Eval an Agent result with tools

Hi there,

I’m trying to Eval an Agent result that uses a tool.

In the dataset I have a test case that is supposed to test the “Final answer”.

The problem is that the Eval fails because the “output” is set as “Output is not an answer. Received TOOL instead”.

Here the full output:

Output & Scoring
Score
0.0%

Rationale
Output is not an answer. Received TOOL instead
Agent Output
Tool used: 
Search Web
Args:
{
  "search_query": "carbonara recipe"
}

I understand that such info is useful if I want to eval if an Agent picked the right tool with the right payload.
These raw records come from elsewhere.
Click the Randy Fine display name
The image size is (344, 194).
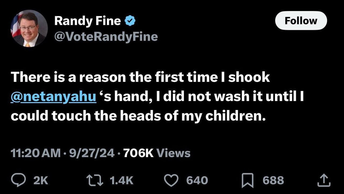click(x=88, y=21)
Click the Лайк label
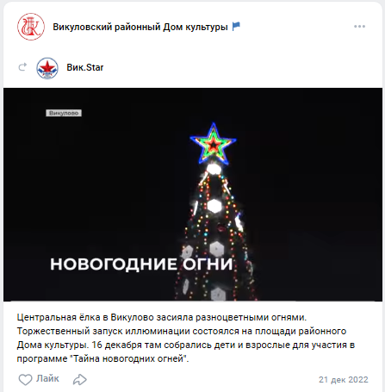Image resolution: width=385 pixels, height=392 pixels. tap(47, 378)
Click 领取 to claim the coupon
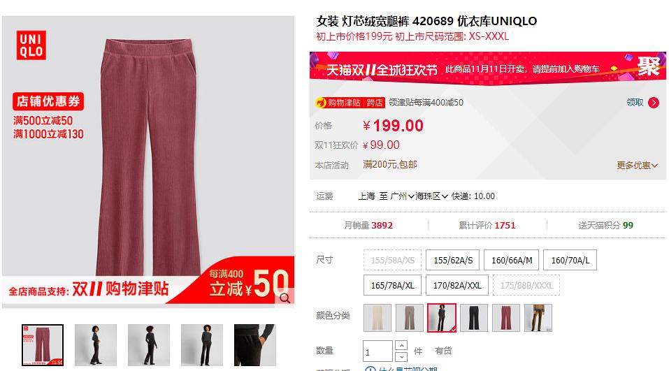This screenshot has width=669, height=371. click(635, 102)
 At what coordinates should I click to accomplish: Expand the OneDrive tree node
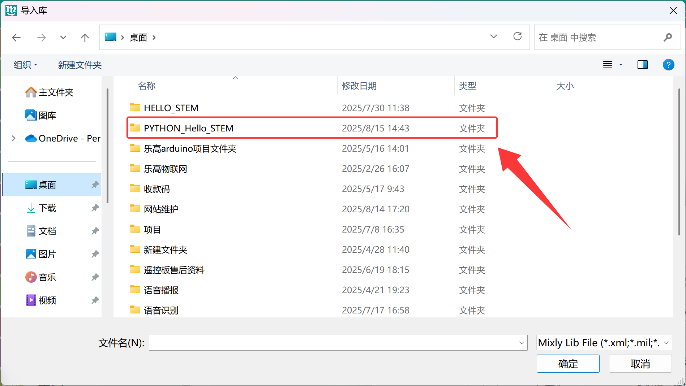(13, 138)
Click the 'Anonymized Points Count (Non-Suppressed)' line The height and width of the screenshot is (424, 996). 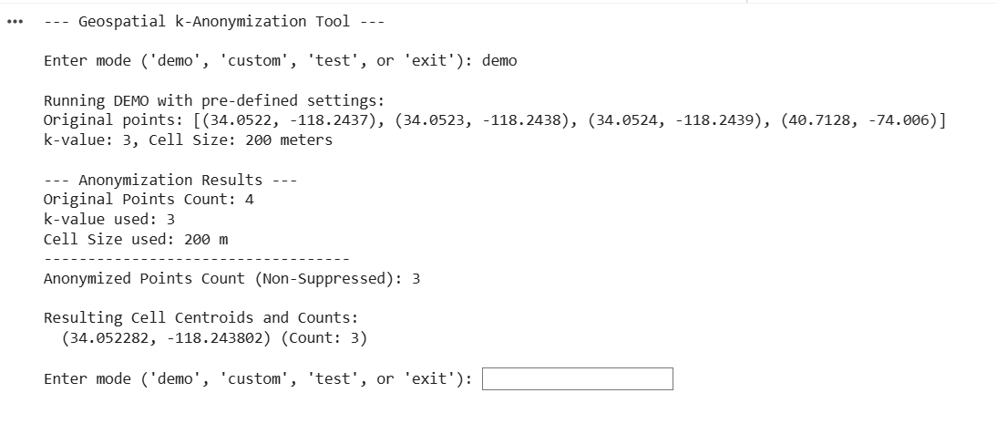coord(231,278)
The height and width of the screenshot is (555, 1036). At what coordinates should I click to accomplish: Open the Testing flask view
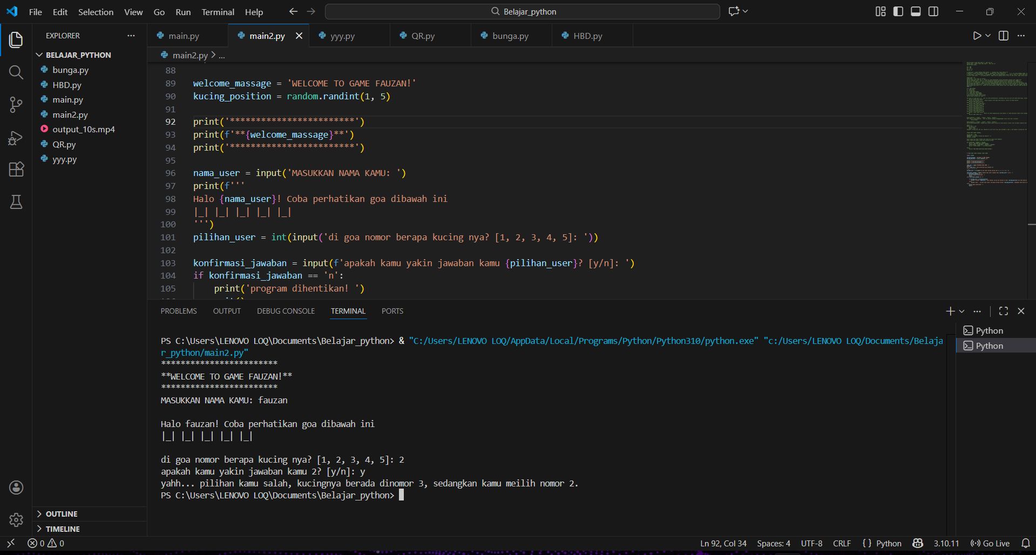16,202
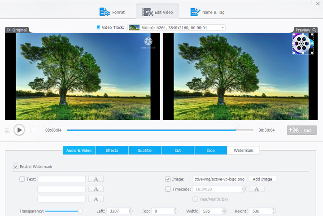The width and height of the screenshot is (323, 216).
Task: Click the scissors Cut button
Action: (302, 130)
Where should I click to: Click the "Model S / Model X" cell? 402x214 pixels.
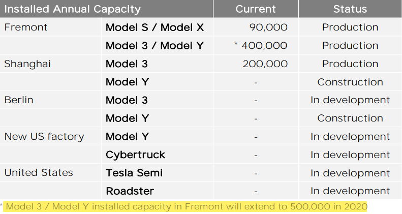[154, 27]
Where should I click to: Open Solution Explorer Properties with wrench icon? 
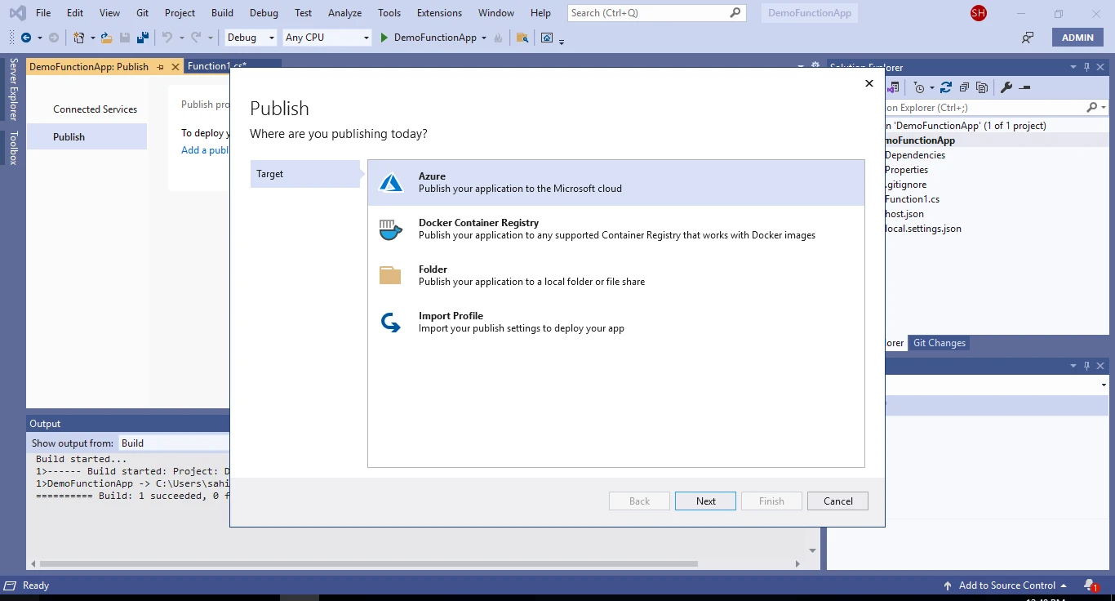[x=1007, y=87]
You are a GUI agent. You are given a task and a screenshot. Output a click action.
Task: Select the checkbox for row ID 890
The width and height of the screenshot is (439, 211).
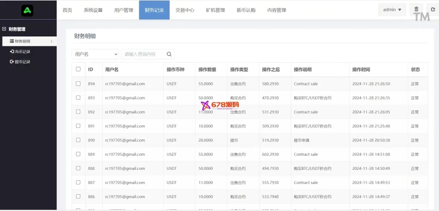click(78, 140)
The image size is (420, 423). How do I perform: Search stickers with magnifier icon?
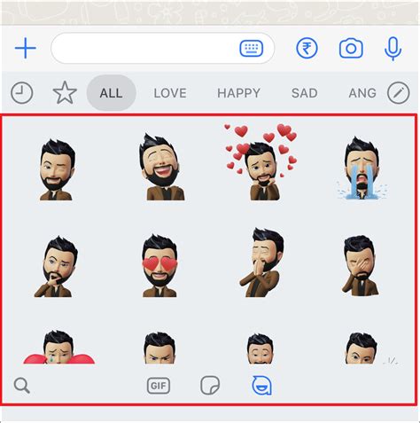(22, 386)
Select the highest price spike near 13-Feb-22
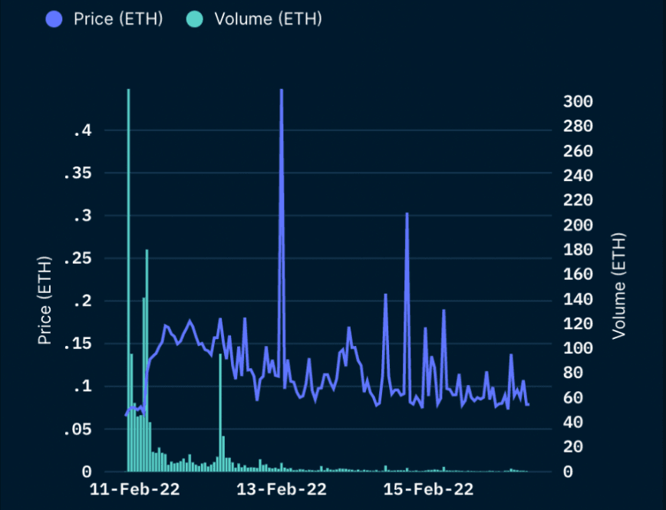Screen dimensions: 666x510 [x=282, y=90]
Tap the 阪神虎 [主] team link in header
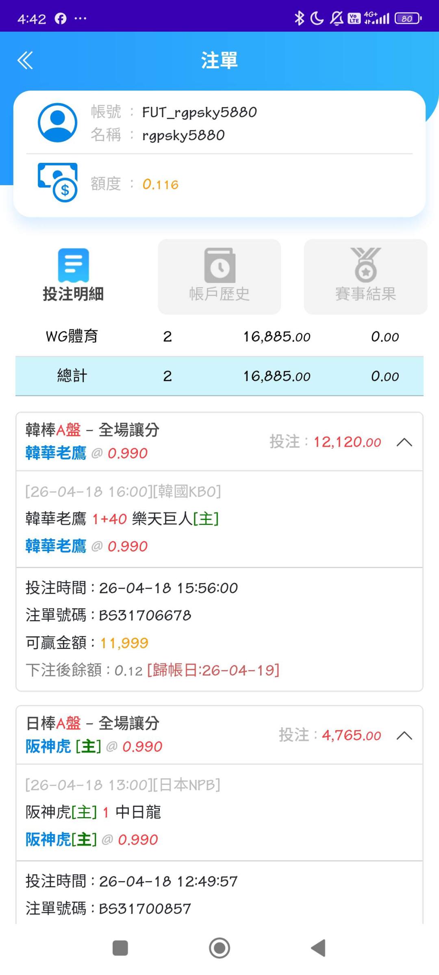Viewport: 439px width, 975px height. pos(63,746)
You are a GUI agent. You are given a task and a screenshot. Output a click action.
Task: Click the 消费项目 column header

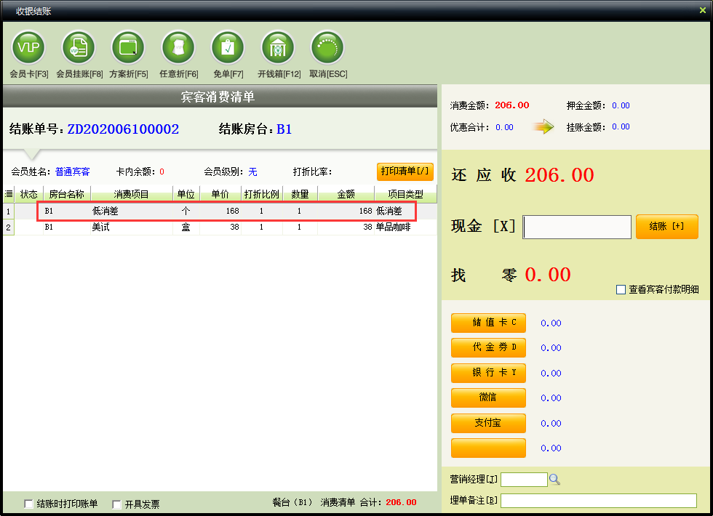pyautogui.click(x=131, y=194)
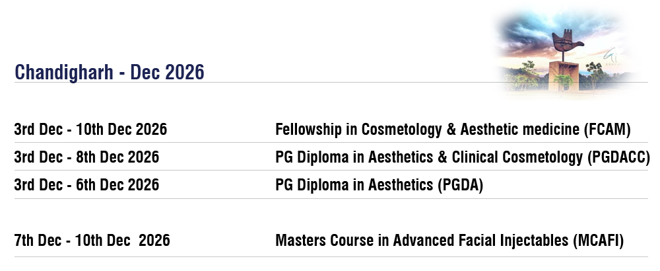This screenshot has width=660, height=271.
Task: Click the FCAM abbreviation
Action: pos(607,130)
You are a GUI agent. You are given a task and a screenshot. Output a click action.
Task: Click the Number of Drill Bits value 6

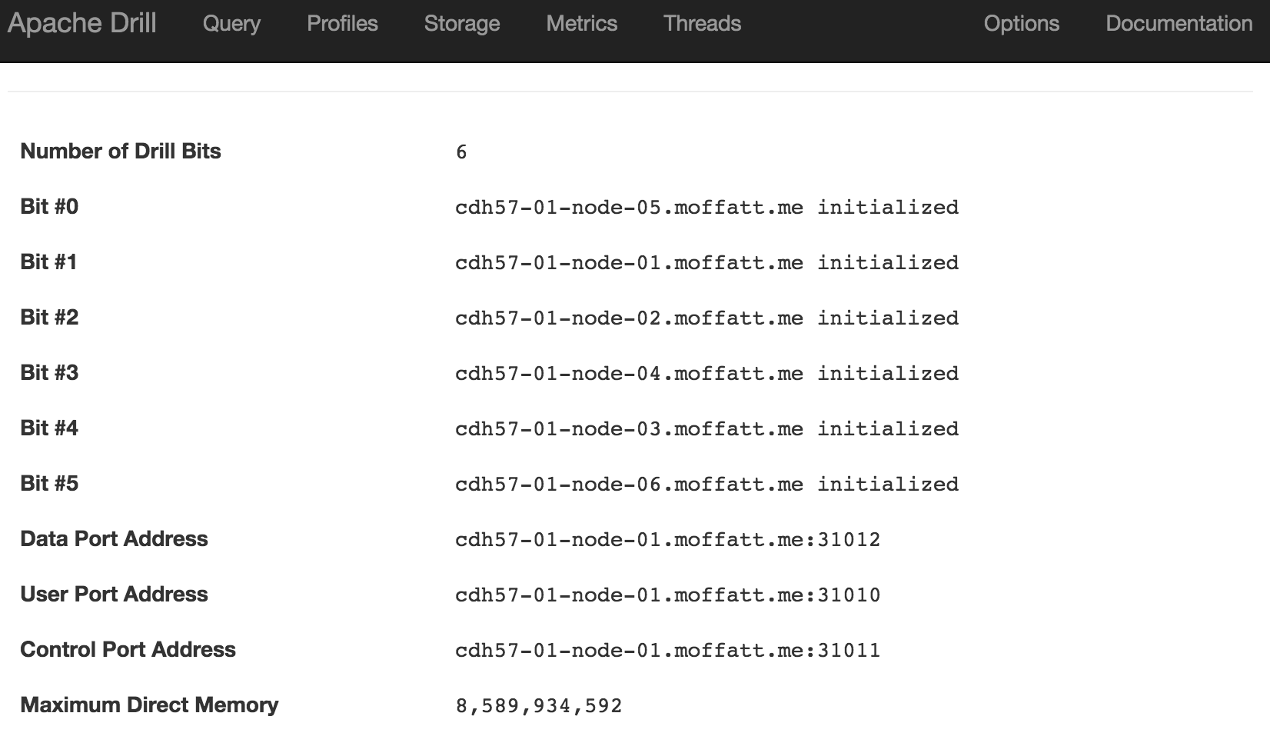461,152
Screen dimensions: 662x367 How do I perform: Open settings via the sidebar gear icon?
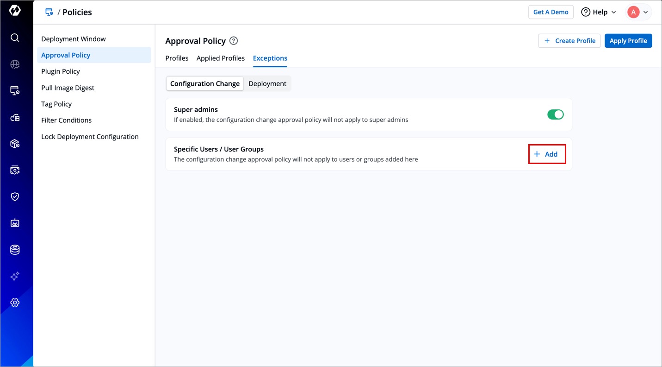[x=15, y=303]
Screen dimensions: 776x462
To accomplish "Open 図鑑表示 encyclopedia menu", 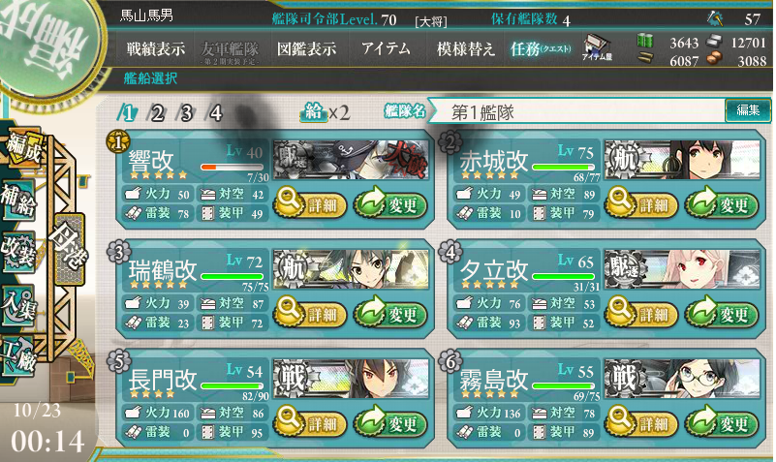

But how to evaluate the final answer, independently of whether it uses a tool or not?

Thanks

Hi @abusedmedia,

The amazing @kent gave me a rundown on the Eval tool for Agents, Eval Items and why the output from the Eval tool is giving you that message :sweat_smile:

The Eval tool only ever runs one iteration of an Agent, by design. So in this case, the Eval tool is more or less running the tool call, then running its scoring and exiting before the Agent gets the result of the tool call. Resulting in that message.

An analogy to this would be how in Javascript, if you don't use async and await correctly, you might end up returning a Promise object(result of the tool call), instead of the result of an async function call you are awaiting the resolution of.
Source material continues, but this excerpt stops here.